Retiring a Library, Or, Sometimes Books Need To Be Disposed
During my four years at a small university in Mississippi, I worked in the library as an assistant. Initially, I interviewed because I liked the idea of working in the library. I stuck with it because I was an extremely busy theatre and creative writing student. Working at the circulation desk usually allowed me a few hours of homework/study time. The year previous to my attending, the university had upgraded from college to university. The campus was getting a series of makeovers and changes, which included the library.
For some backstory, the current library building is not the original library building. The original burnt down in the early 1900s. The second sunk. No, it wasn’t some kind of floating library boat, although that sounds nice. Mississippi has very soft, clay-filled earth which makes construction somewhat difficult. The second library’s foundation sunk into the ground, making the floor slanted and unsafe, and the building was condemned. None of the books inside could be recused before the building was torn down. The current library is three stories tall and when I arrived, two stories were full of books.

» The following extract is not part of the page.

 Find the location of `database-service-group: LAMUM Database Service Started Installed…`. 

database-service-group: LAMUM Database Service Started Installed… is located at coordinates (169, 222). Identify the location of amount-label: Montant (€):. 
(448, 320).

It started with shifting books on the third floor, so that the tall metal shelves were completely full. I was often up there, either returning books to their home or checking for misplaced book. The newly empty shelves and then sections spread through the third floor until almost the entire top floor was empty, save for sections right by the stairs. The third floor had once been a quiet refuge, but the eerie empty shelves and low lighting made it too spooky to be comfortable for reading or studying.
Downstairs, the shifting had begun sideways to make room for a new tutoring space. The space would take over a year to complete. When finished, the bright décor and modern furniture was at odds with the rest of the library’s very 70’s look. To make room for the study space, the first floor books were crammed so tightly that it was difficult to pull a book from the shelves.

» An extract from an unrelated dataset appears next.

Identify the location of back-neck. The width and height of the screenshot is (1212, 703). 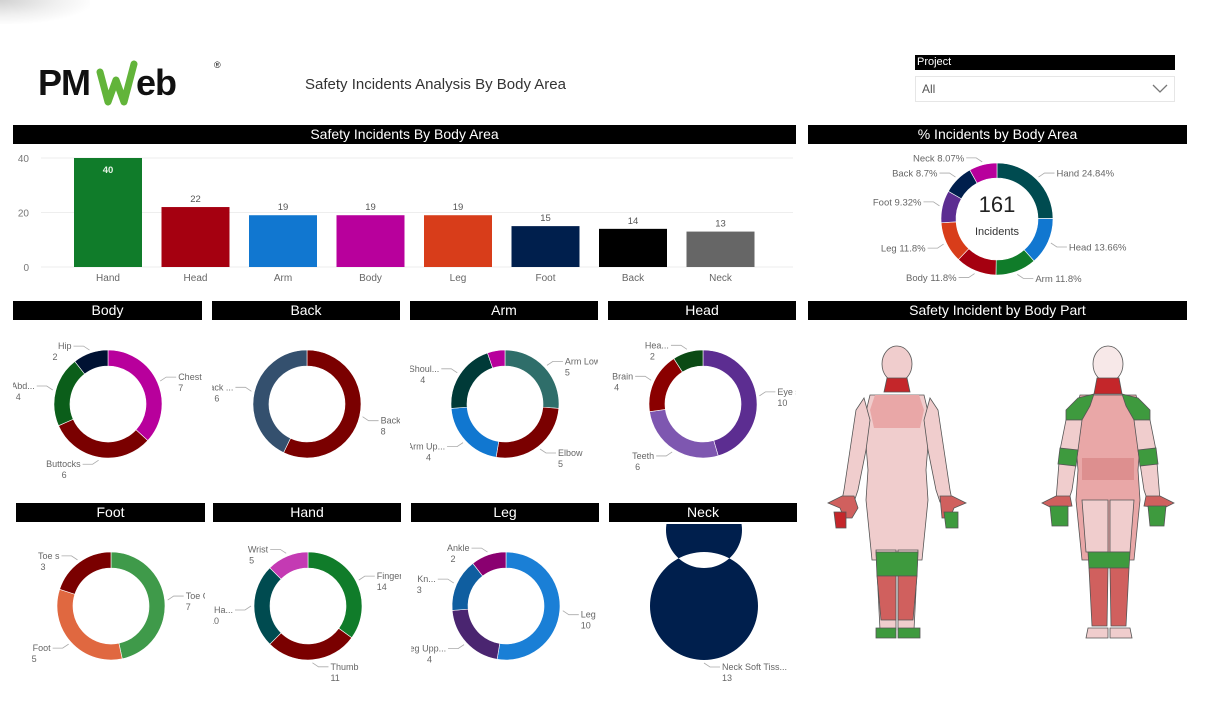
(1108, 386).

Out of my classmates, I knew about the trashcans of books first. Industrial sized trashcans filled the back offices of the library, stacked high with moldy, crumbling books. Book rot is dangerous in a large collection, like an academic library. It can spread through the entire collection, especially in damp, warm weather. Ahem, Mississippi. The on-staff librarians were working extremely hard to purge the collection of affected books, but this meant the collection shrunk rapidly. No one wants books with book rot.
Cue the English department students seeing the trashcans of books taken out of the library. Cue the wailing and gnashing of teeth. I was not part of this, but many of my classmates staged book rescues to take as many books as possible home with them. The librarians warned them not to. I warned them not to. It wasn’t just the English department, or just students either. The library staff threw up their hands.
Fine, take your book rot home with you.
Friends, all good things must come to an end. If a librarian warns you not to take a book from the trash home with you, heed their warning. This was no library of Alexandria. The knowledge that was contained in the removed books now lives on in the students and professors who had read them. Let a library retire in peace.